━━ MATERIAL PROVIDED ━━

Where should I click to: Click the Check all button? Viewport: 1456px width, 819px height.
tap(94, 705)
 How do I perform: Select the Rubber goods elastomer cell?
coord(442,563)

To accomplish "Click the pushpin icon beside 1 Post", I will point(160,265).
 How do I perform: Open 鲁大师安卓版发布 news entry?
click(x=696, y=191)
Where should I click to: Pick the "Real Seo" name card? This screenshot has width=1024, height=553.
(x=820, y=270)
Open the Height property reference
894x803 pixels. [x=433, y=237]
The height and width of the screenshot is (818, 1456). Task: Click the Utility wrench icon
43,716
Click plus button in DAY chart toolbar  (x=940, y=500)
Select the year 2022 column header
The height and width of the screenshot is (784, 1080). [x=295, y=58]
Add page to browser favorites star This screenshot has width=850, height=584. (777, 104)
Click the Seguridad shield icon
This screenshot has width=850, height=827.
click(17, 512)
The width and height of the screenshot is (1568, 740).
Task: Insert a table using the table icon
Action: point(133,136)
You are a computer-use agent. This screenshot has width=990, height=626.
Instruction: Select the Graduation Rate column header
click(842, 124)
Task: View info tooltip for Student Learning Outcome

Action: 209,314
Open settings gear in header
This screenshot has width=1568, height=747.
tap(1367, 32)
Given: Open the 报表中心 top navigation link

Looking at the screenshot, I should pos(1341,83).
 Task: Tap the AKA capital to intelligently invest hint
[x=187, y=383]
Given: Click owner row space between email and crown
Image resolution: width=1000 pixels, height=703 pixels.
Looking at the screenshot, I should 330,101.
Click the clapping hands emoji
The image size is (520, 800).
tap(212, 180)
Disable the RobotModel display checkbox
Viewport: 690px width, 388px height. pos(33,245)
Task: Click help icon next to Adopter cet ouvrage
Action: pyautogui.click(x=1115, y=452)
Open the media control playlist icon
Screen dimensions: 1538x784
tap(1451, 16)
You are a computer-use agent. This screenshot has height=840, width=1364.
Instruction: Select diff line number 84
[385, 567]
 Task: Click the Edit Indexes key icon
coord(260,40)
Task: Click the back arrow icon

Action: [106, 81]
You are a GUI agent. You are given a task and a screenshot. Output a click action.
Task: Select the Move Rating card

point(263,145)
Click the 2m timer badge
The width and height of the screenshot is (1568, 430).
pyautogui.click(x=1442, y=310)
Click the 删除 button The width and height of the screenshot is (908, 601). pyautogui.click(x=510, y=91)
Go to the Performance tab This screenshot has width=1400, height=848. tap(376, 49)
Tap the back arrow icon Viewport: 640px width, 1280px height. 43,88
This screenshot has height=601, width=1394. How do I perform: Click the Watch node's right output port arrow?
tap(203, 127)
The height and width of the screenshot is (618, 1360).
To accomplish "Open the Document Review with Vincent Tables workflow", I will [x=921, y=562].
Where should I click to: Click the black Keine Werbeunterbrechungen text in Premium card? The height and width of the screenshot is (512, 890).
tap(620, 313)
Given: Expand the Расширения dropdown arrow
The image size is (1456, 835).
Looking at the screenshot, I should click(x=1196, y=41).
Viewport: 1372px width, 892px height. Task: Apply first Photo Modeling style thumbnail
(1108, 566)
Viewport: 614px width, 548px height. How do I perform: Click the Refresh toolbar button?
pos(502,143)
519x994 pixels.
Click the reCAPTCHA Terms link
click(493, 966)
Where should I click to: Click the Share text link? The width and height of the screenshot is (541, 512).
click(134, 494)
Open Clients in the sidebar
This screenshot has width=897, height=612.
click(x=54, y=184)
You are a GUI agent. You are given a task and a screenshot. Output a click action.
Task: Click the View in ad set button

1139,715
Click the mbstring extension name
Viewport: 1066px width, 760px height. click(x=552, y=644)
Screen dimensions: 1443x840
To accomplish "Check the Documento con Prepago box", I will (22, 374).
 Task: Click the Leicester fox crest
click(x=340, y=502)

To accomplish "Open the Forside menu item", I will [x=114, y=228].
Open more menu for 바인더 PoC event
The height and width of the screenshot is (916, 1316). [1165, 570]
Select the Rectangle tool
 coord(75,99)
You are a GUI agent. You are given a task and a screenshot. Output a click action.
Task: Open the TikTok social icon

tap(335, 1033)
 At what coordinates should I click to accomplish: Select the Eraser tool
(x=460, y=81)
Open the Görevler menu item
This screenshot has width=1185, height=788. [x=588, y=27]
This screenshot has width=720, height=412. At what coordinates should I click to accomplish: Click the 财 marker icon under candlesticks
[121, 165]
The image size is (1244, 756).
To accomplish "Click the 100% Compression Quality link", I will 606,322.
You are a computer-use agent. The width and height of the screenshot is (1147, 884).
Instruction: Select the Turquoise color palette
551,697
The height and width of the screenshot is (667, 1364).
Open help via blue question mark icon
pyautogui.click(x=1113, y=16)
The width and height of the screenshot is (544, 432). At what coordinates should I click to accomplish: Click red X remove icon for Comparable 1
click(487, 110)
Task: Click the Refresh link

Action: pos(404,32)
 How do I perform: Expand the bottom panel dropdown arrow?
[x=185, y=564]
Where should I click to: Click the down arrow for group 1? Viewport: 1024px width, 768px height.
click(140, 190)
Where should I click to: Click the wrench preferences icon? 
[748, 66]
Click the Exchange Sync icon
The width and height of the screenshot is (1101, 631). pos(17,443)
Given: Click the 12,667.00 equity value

━━━

### [WRITTEN REQUEST]
Could you transcribe every one of the lines above verbatim, from the first to the last?

### [OUTPUT]
Where should I click to: Click the Check all button? Viewport: 1456px width, 819px height.
tap(94, 705)
 How do I perform: Select the Rubber goods elastomer cell?
coord(442,563)

To accomplish "Click the pushpin icon beside 1 Post", I will point(160,265).
 How do I perform: Open 鲁大师安卓版发布 news entry?
click(x=696, y=191)
Where should I click to: Pick the "Real Seo" name card? This screenshot has width=1024, height=553.
(x=820, y=270)
Open the Height property reference
894x803 pixels. [x=433, y=237]
The height and width of the screenshot is (818, 1456). Task: Click the Utility wrench icon
43,716
Click plus button in DAY chart toolbar  (x=940, y=500)
Select the year 2022 column header
The height and width of the screenshot is (784, 1080). [x=295, y=58]
Add page to browser favorites star This screenshot has width=850, height=584. (777, 104)
Click the Seguridad shield icon
This screenshot has width=850, height=827.
click(17, 512)
The width and height of the screenshot is (1568, 740).
Task: Insert a table using the table icon
Action: point(133,136)
You are a computer-use agent. This screenshot has width=990, height=626.
Instruction: Select the Graduation Rate column header
click(842, 124)
Task: View info tooltip for Student Learning Outcome

Action: 209,314
Open settings gear in header
This screenshot has width=1568, height=747.
tap(1367, 32)
Given: Open the 报表中心 top navigation link

Looking at the screenshot, I should pos(1341,83).
 Task: Tap the AKA capital to intelligently invest hint
[x=187, y=383]
Given: Click owner row space between email and crown
Image resolution: width=1000 pixels, height=703 pixels.
Looking at the screenshot, I should 330,101.
Click the clapping hands emoji
The image size is (520, 800).
tap(212, 180)
Disable the RobotModel display checkbox
Viewport: 690px width, 388px height. pos(33,245)
Task: Click help icon next to Adopter cet ouvrage
Action: pyautogui.click(x=1115, y=452)
Open the media control playlist icon
Screen dimensions: 1538x784
tap(1451, 16)
You are a computer-use agent. This screenshot has height=840, width=1364.
Instruction: Select diff line number 84
[385, 567]
 Task: Click the Edit Indexes key icon
coord(260,40)
Task: Click the back arrow icon

Action: [106, 81]
You are a GUI agent. You are given a task and a screenshot. Output a click action.
Task: Select the Move Rating card

point(263,145)
Click the 2m timer badge
The width and height of the screenshot is (1568, 430).
pyautogui.click(x=1442, y=310)
Click the 删除 button The width and height of the screenshot is (908, 601). pyautogui.click(x=510, y=91)
Go to the Performance tab This screenshot has width=1400, height=848. tap(376, 49)
Tap the back arrow icon Viewport: 640px width, 1280px height. 43,88
This screenshot has height=601, width=1394. How do I perform: Click the Watch node's right output port arrow?
tap(203, 127)
The height and width of the screenshot is (618, 1360).
To accomplish "Open the Document Review with Vincent Tables workflow", I will [x=921, y=562].
Where should I click to: Click the black Keine Werbeunterbrechungen text in Premium card? The height and width of the screenshot is (512, 890).
tap(620, 313)
Given: Expand the Расширения dropdown arrow
The image size is (1456, 835).
Looking at the screenshot, I should click(x=1196, y=41).
Viewport: 1372px width, 892px height. Task: Apply first Photo Modeling style thumbnail
(1108, 566)
Viewport: 614px width, 548px height. How do I perform: Click the Refresh toolbar button?
pos(502,143)
519x994 pixels.
Click the reCAPTCHA Terms link
click(493, 966)
Where should I click to: Click the Share text link? The width and height of the screenshot is (541, 512).
click(134, 494)
Open Clients in the sidebar
This screenshot has width=897, height=612.
click(x=54, y=184)
You are a GUI agent. You are given a task and a screenshot. Output a click action.
Task: Click the View in ad set button

1139,715
Click the mbstring extension name
Viewport: 1066px width, 760px height. click(x=552, y=644)
Screen dimensions: 1443x840
To accomplish "Check the Documento con Prepago box", I will (22, 374).
 Task: Click the Leicester fox crest
click(x=340, y=502)

To accomplish "Open the Forside menu item", I will [x=114, y=228].
Open more menu for 바인더 PoC event
The height and width of the screenshot is (916, 1316). [1165, 570]
Select the Rectangle tool
 coord(75,99)
You are a GUI agent. You are given a task and a screenshot. Output a click action.
Task: Open the TikTok social icon

tap(335, 1033)
 At what coordinates should I click to accomplish: Select the Eraser tool
(x=460, y=81)
Open the Görevler menu item
This screenshot has width=1185, height=788. [x=588, y=27]
This screenshot has width=720, height=412. At what coordinates should I click to accomplish: Click the 财 marker icon under candlesticks
[121, 165]
The image size is (1244, 756).
To accomplish "Click the 100% Compression Quality link", I will 606,322.
You are a computer-use agent. The width and height of the screenshot is (1147, 884).
Instruction: Select the Turquoise color palette
551,697
The height and width of the screenshot is (667, 1364).
Open help via blue question mark icon
pyautogui.click(x=1113, y=16)
The width and height of the screenshot is (544, 432). At what coordinates should I click to accomplish: Click red X remove icon for Comparable 1
click(487, 110)
Task: Click the Refresh link

Action: pos(404,32)
 How do I perform: Expand the bottom panel dropdown arrow?
[x=185, y=564]
Where should I click to: Click the down arrow for group 1? Viewport: 1024px width, 768px height.
click(140, 190)
Where should I click to: Click the wrench preferences icon? 
[748, 66]
Click the Exchange Sync icon
The width and height of the screenshot is (1101, 631). pos(17,443)
Given: Click the 12,667.00 equity value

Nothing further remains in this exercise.